-- start EXTRACT TO READ --

BACKMEUP.PL - Do backups using a configuration file

Download this program

SYNOPSIS

NAME

backmeup.pl - Do backups using a configuration file


SYNOPSIS


  backmeup.pl homemachine
  backupup.pl -cfg work.cfg workserver workclient


DESCRIPTION

The goal of this program is to make it easy to centralize backups in one (or a few) configuration files. Backups can be done in a wide variety of schemes and commands. Some of the more common commands to backup data include:

  cp
  scp
  rsync

While each of these commands has the basic format of command from destination and each command has a wide variety of options that might be used for some data, but not for others. Just a few of the backup commands I personally use include:

  cp -p  /home/mail    /backups/mail
  cp -rp /home/mozilla /backups/mozilla
  rsync -az --delete --force /etc /backups/etc
  rsync -az --delete --force --bwlimit 500 /home2 /backups/home2
  rsync -az --delete --force -e 'ssh p 77777' \
      /home/[a-c]* BAK@back:/backups/home
  rsync -az --delete --force -e --exclude Simulations \
      /home/tpg /backups/home

Complicating this is that the commands and options change all the time based on the space available at the destination or on the whim of my users or myself about what SHOULD be backed up.

Sometimes I need a command to prepare the data to be backed up, like this:

  tar czf /tmp/b.tgz
  cp -rp /tmp/b.tgz /backups/mozilla
  rm -f /tmp/b.tgz

Like many I started with crontab entries to issue the specific command for a given set of data. Multiply this for a number of machines and it starts getting confusing and many times the commands to be used were very similar.

-- end EXTRACT TO READ --
-- start DATA SECTION --

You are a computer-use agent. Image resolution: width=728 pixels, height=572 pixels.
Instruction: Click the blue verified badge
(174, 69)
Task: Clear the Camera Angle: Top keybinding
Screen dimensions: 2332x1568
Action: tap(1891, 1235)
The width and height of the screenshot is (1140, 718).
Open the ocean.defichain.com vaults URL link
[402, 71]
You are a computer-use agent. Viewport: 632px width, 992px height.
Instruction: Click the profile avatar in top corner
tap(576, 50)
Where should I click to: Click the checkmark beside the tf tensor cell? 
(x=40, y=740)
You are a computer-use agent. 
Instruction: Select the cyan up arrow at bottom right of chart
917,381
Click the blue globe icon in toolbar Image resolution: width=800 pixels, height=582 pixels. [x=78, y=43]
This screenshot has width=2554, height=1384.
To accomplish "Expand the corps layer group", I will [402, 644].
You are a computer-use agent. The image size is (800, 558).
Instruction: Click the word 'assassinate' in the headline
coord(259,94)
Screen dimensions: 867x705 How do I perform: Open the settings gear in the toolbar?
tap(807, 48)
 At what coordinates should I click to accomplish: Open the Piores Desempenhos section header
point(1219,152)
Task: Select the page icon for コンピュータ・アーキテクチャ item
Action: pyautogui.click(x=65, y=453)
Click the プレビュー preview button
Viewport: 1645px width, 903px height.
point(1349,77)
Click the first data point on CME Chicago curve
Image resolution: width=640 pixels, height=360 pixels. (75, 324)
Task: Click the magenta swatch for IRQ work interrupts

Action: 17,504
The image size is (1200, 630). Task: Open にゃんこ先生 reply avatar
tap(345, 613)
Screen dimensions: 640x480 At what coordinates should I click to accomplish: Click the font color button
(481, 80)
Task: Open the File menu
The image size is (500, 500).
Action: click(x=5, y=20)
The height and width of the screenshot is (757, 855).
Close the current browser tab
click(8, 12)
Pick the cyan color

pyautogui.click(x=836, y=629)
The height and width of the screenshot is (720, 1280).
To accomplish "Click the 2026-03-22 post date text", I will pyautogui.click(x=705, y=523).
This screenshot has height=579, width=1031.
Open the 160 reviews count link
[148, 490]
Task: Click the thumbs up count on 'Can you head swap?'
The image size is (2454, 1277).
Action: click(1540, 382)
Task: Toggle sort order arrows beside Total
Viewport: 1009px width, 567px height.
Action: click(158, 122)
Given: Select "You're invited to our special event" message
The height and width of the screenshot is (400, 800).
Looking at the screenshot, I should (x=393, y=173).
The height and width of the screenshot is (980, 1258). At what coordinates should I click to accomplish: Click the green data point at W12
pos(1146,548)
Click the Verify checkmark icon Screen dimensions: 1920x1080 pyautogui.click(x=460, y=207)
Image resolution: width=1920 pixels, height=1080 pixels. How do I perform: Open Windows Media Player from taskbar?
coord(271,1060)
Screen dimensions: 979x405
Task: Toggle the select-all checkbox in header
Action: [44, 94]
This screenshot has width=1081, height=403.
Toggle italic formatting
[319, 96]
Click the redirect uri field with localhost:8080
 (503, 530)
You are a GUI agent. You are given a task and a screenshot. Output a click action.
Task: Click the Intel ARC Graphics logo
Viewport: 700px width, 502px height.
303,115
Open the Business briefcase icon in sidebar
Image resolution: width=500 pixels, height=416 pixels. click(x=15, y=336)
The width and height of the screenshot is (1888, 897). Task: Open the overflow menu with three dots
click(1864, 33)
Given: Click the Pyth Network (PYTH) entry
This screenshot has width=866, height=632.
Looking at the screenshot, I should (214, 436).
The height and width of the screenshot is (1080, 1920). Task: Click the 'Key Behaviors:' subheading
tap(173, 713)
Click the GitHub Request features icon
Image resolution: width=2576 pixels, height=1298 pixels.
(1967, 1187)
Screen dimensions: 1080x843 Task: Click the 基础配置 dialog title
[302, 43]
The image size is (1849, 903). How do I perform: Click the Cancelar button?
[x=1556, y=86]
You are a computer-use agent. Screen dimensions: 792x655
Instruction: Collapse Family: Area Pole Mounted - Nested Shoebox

-- end DATA SECTION --

(WRITTEN INSTRUCTION):
In the backmeup.pl page, please list every command named as one of "the more common commands to backup data."

(ANSWER TO THIS EXERCISE):
cp
scp
rsync